We did see solar panels covering covered car parking at some Spanish airports and big commercial companies in Madrid.

Ray.


----------



## GMJ (Jun 24, 2014)

Imho every new build - house or commercial - should be built with at least 1 solar panel (more than 1 for commercial property) as part of the PP/Building Regs.

Graham :smile2:


----------



## HurricaneSmith (Jul 13, 2007)

Kev_n_Liz said:


> Didn't I see a report about a new road which is hydraulic, as you drove over the road it pressurised a pump to run a turbine, so it worked something like the wave type in the sea.


You are partly right, Kev.

Sainsbury installed a kinetic plate at their Gloucester Store, suggesting the traffic entering their car park would power their checkouts.

Sadly, scientists disagreed, and to the best of my knowledge, Sainsbury didn't repeat the experiment.

This article outlines the reason:

http://www.enmanreg.org/kinetic-plates/


----------



## Pudsey_Bear (Sep 25, 2008)

Not heard of that one John, I did a quick googly just now and is seems there are few ideas out there, some as recent as last year, not the ones in the back of what's left of my mind though 

https://www.google.co.uk/search?q=e....69i57j0l5.22994j0j7&sourceid=chrome&ie=UTF-8


----------



## Mrplodd (Mar 4, 2008)

GMJ said:


> Imho every new build - house or commercial - should be built with at least 1 solar panel (more than 1 for commercial property) as part of the PP/Building Regs.
> 
> Graham :smile2:


I totally agree and cannot see any reason why it has not been adopted. I installed solar panels on my roof two and a half years ago at a cost of £6500. If it was a requirement on all new builds the economy of scale would greatly reduce that cost.

Bearing in mind what the U.K. weather is like, and the fact that my roof faces S.E. not the 'ideal" of due south, so far they have produced in excess of 10 mega-watts of 'leccy. In fact my FIT (feed in tariff) of around 15.4p per Kilowatt of generated power (the ludicrous thing is that I get paid for all I generate even if I use it all and none goes back into the grid!!!) almost pays for ALL my energy (inc gas) when averaged out of the year. Having said that I have also invested in cavity wall insulation and additional loft insulation and our energy consumption appears (according to our energy supplier) to be about 50-60% of the "average" for a three bed semi.
--------------------
▶ _Stated goal 1_
Repeat everything in the forum thread on solar panels from "## GMJ (Jun" down to "(Jul 13, 2007)".
▶ _Stated goal 2_
In the forum thread on solar panels, how much did it cost to install the solar panels on Mrplodd's roof?

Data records
--------------------
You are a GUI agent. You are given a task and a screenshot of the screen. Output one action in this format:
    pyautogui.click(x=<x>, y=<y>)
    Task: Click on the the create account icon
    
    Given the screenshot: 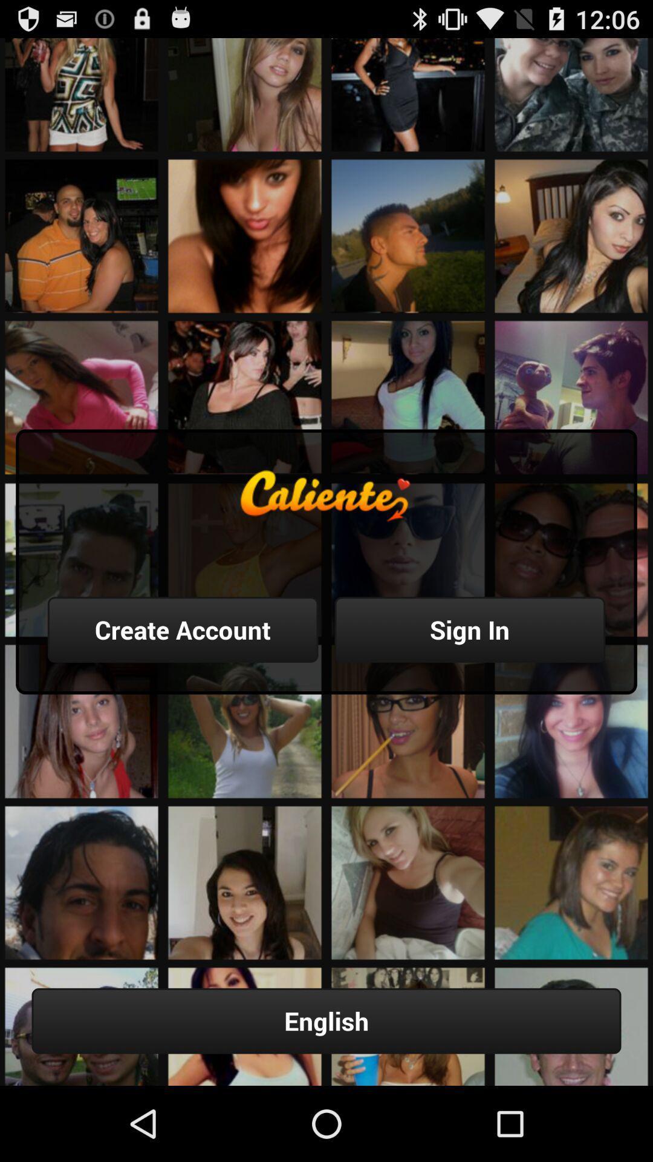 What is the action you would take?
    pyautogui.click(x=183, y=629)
--------------------
▶ _Problem solution 1_
## GMJ (Jun 24, 2014)

Imho every new build - house or commercial - should be built with at least 1 solar panel (more than 1 for commercial property) as part of the PP/Building Regs.

Graham :smile2:


----------



## HurricaneSmith (Jul 13, 2007)

▶ _Problem solution 2_
£6500